Given this, there were generally two camps of thought which actively debated these issues. One, largely critical of the reforms, emphasized that the supposed failures of state-led development were not as acute as neoliberal writers were claiming, and that therefore, it was important to trace the political economy changes, i.e.; the role of bureaucratic-businessmen alliances, or the shifting governmental priorities pushed forth by, and in favour of, elite interests in order to understand the emergence of reforms. Then there were those who actively advocated reforms, pointing out to the stifling measures of state-led planning economy, which was unable to unleash the entrepreneurial spirits of the nation, or improve the overall economic efficiency, and therefore could not integrate into the global market by attracting foreign capital and increasing incentives for domestic private investment. There are, needless to say, considerable variations within each of these camps which I will try to present as well.
The underlying argument here is that a failure of the socialist developmental schemes led to a gradual but partial reversal in the states’ responses to the constraints present at the time of reforms which motivated them to liberalize. Here, I use the word ‘partial’ in a double sense: in lieu of Corbridge (2000), as being partial or favourable to elite interests, and secondly, as ‘incomplete’, in the sense that there was never a complete or absolute withdrawal of the state from the economic apparatus.
Two Models of Divergence
There is an interesting divergence in the development models of India and Sri Lanka before they took on the reforms, which evinces that diversity in approaches to state intervention exists even within development states. While India predominantly focused on heavy industrialization and capital formation as a way to alleviate poverty, by contrast Sri Lanka prioritized public spending on social welfare mechanisms and various subsidizing policies. Over the long-run, while failure to (i) mobilize domestic resources, (ii) direct and sustain savings into productive investment, (iii) to create rural demand and increase agrarian productivity, and (iv) persistent levels of poverty, unemployment and under capacity utilization etc. led to an economic slump in India in the 70s, in the case of Sri Lanka, we see that an overdependence on plantation-led exports revenue could not sustain the pervasive expansion of the public sector in regulation, production and welfare which eventually led to a deteriorating exchange position. (Herring, 1987)

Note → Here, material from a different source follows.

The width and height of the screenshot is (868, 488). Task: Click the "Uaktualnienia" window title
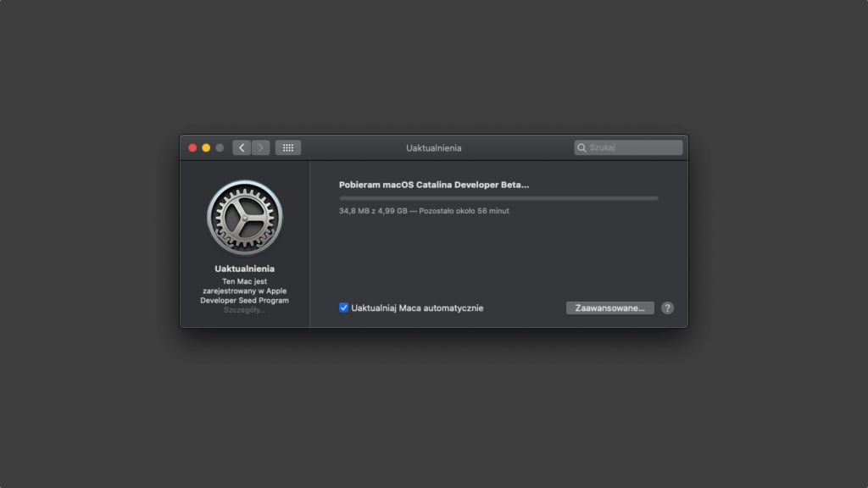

In a sense, these long-term experiences with state-led development that either underperformed (as was the case in 70s India) or pushed the economy to the brink (Sri Lanka in mid-70s) could be seen as feasible economic explanations that led the states’ gradual embrace to a more market-led liberalization economy. In India, a visible shift toward furtherliberalization was already discernible in the 80s before it achieved a state of ‘reforms proper’ in the early 90s. Gandhi’s regime, which returned to power in the 1980 elections banking on the socialist rhetoric of ‘garibi hatao’, could already be seen to be making policies in favour of the indigenous businessmen and industrialists. Also, these tendencies were relatively heightened in the succeeding Rajiv Gandhi regime. A spate of industry deregularization policies were introduced along with the lifting of trade restrictions. In the early 80s, ‘thirty-two groups of industries were delicensed without any investment limit, and this was followed by removal of licensing requirements for all industries except for those on a small negative list, subject to investment and location limitations.’ (Ghosh, 1998) Similarly, in 1985, the coming of Open General License increased the list of exportable items and exporters were now able to access imported inputs at world prices. However, it should be noted that these changes were occurring alongside an increased cutting of subsidies in the public distribution system and dissolution of the Food for Work program in 1982. (Kohli, 2006) Thus, we observe here not only the commencing of these explicit liberalization- friendly policies, but an active emergence of a renewed economic propensity favouring newer priorities. As Kohli (2006) notes, the state was now increasingly seeing itself as a mediator in coalition with big businessmen to achieve economic growth as opposed to the earlier idea of planning economy. Thus, these lucid remarks by Ghosh captures the changing dynamics of the 80s economy:
While the economic expansion that occurred was dominated by the straightforward Keynesian stimulus of large government deficits, the role of planned investments in this process was very limited. Indeed, it was government expenditure that led to economic expansion which was finally reflected in an expenditure-led import-dependent middle class consumption boom. The effective irrelevance of planning meant that growth patterns were determined much more by market processes than by state direction. (Ghosh, 1998, pp. 321)
However, there are, in my view, some certain qualifications that have to be made here. Although, state direction did decrease, as Ghosh points out, this is not to say that India, even in the early 90s, was able to, or willing to, totally ‘withdraw from the economy’, whatever that may entail. Instead, we see that, as in the case of Sri Lanka, undertaking an economic logic of liberalization essentially means a shifting of governmental priorities and a fundamental reshaping of the nature of the state, rather than, what Herring calls, ‘wholesale privatization campaign’. (Herring, 1987)
The Partiality of Reforms
While in India the gradual tilting was discernible through various policies employed in the 80s, in Sri Lanka this shift was most pronounced in the 1971 austerity budget. But, as in the case of India, the role of the state was not completely minimized but only changed. Now, the states would play a lesser role in regulation, commerce, and production. These were discernible by an increased change in composition of overall investment with private investment crossing the levels of public investment in both states and the many deregulation procedures undertaken. However, the state had still to play an active role in developing public infrastructure, which was thought to create the initial conditions necessary to attract and sustain private investment. One subtle irony here was that while the reformist philosophy and the pro-business economy, in practice, emphasized banking on already established private actors, the theoretical rhetoric was that the capital would actually flow into capital-scarce areas and improve labour-intensive growth, thus fuelling employment. But the problem with this was twofold. Firstly, these expectations did not actually materialize as can be construed by the largely unchanging industrial growth rates and employment rates. Secondly, it paved the way for eliminating the existing structures of welfare provisioning mechanisms. Thus, instead of strengthening these measures, which had been instrumental in sustaining formidable rates of human development in these countries, governments took an anti-labour and anti-poor turn.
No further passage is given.